5. Microwave Optics I
Single Slit Diffraction

Equipment List:
Pasco microwave optics setup.
    transmitter and receiver with power cords
    goniometer
    center stand and long plate
    thin aluminum metal plates

Purpose:
The purpose of this lab is to calculate the wavelength of the microwaves eminating from the provided transmitter using diffraction theory.

Introduction:
About microwaves:

Procedure:
Your slit width should be around seven centimeters. Don't stand too close to the apparatus or else you will reflect the waves back into the receiver and corrupt your data (the is a major source of problems). Set up your equipment as shown in the diagram and your instructor's specifications, and get it aligned and working properly.  The transmitter should be fixed and the receiver will rotate to take relative intensity measurements. The receiver should be placed on that arm of the goniometer so that angles can be read using the small white reference mark. After you have taken your data, you should transform your angles such that the center angle is not 180 degrees but 0 degrees and such that your angles on one side of the "zero mark" will be negative and on the other side, positive.  For the relative intensity settings on the receiver unit, remember to multiply by the appropriate multiplier settings, 30X, 10X etc,. Avoid "pinning" the needle so the receiver will not be harmed.

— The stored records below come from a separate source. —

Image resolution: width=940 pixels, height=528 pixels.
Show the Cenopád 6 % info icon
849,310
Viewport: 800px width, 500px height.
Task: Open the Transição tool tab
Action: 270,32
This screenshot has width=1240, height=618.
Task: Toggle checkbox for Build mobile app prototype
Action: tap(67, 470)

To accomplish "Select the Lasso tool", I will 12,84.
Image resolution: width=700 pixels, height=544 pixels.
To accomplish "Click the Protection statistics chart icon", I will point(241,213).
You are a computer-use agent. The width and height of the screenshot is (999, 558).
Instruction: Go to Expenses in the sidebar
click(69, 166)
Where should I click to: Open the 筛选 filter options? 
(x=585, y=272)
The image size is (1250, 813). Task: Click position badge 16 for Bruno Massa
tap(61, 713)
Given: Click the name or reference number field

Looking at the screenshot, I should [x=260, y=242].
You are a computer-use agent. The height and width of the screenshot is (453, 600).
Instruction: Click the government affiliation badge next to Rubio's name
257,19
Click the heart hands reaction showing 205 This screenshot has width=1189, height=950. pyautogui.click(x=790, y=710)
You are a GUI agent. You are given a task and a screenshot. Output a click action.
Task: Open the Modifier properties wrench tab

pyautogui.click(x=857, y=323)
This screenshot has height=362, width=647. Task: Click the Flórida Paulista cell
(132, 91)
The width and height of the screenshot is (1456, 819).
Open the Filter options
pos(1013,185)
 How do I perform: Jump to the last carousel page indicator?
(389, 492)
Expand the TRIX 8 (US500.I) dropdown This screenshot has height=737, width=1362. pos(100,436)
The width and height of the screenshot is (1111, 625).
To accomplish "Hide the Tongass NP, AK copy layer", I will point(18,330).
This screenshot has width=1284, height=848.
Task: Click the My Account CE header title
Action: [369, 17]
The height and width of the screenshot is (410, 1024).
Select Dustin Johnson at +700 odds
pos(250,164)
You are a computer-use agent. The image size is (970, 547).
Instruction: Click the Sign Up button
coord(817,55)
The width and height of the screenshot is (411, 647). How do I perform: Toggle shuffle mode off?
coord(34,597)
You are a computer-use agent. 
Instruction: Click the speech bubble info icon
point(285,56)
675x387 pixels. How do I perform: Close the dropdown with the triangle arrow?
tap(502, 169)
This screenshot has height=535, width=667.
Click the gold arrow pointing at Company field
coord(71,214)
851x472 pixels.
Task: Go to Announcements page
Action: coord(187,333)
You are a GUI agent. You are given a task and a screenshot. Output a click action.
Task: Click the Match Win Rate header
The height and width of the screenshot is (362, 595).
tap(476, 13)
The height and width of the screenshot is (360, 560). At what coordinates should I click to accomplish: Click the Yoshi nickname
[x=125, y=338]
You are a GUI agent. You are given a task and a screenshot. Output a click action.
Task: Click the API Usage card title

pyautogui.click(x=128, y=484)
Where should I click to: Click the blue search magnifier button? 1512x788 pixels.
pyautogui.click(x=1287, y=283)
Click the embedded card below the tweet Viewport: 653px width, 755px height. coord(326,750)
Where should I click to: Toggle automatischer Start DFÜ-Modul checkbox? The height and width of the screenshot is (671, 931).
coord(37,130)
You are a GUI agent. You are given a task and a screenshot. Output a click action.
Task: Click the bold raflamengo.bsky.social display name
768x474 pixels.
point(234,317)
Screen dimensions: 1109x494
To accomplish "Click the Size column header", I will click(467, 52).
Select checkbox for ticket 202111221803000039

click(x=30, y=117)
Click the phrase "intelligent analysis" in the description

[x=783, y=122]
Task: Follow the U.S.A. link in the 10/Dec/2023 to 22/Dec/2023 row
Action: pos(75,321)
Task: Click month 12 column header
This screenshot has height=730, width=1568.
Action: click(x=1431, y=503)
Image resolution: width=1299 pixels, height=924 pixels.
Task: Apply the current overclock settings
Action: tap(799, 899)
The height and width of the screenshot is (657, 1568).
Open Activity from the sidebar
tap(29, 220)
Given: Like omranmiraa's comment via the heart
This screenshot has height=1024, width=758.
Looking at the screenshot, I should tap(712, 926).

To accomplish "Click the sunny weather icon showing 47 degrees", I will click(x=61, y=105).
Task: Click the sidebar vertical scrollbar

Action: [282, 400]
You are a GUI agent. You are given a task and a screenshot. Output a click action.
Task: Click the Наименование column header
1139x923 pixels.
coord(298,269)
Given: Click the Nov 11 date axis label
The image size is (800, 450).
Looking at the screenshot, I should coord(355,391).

Conduct a similar experiment to the single slit diffraction lab, but now you will measure the intensity as a function of angle as read from the goniometer. In the picture below, the slit width is not wide enough and their result was not as good as it could have been. The instructor should have caught this mistake.

Data:
Gather more data points closer to and around the first minimum on both sides of the single slit. Gather fewer data points close to the central maximum. Increase the angle and try to get a second order maximum on both sides of the slit. Take twenty to thirty data points.

Analysis:
Using the computers, graph the intensity as a function of the angle. Use a full page graph. Have the x axis incremented in single degrees or perhaps every five degrees. From your graph determine the angle of the various orders for your diffraction minima. You should have at least a first order minimum on each side of the central maximum
 
Conclusion:
Calculate the wavelength from diffraction theory. One wavelength for the left side angle and another wavelength for the right side angle. Then average those two wavelengths to eliminate certain systematic uncertainties from your experiment (do you know which ones?) For your calculations, use the sine of the angle in degrees; do not use the small angle approximation because the angle is not that small. Compare it to the accepted value. You should get less than five percent discrepancy.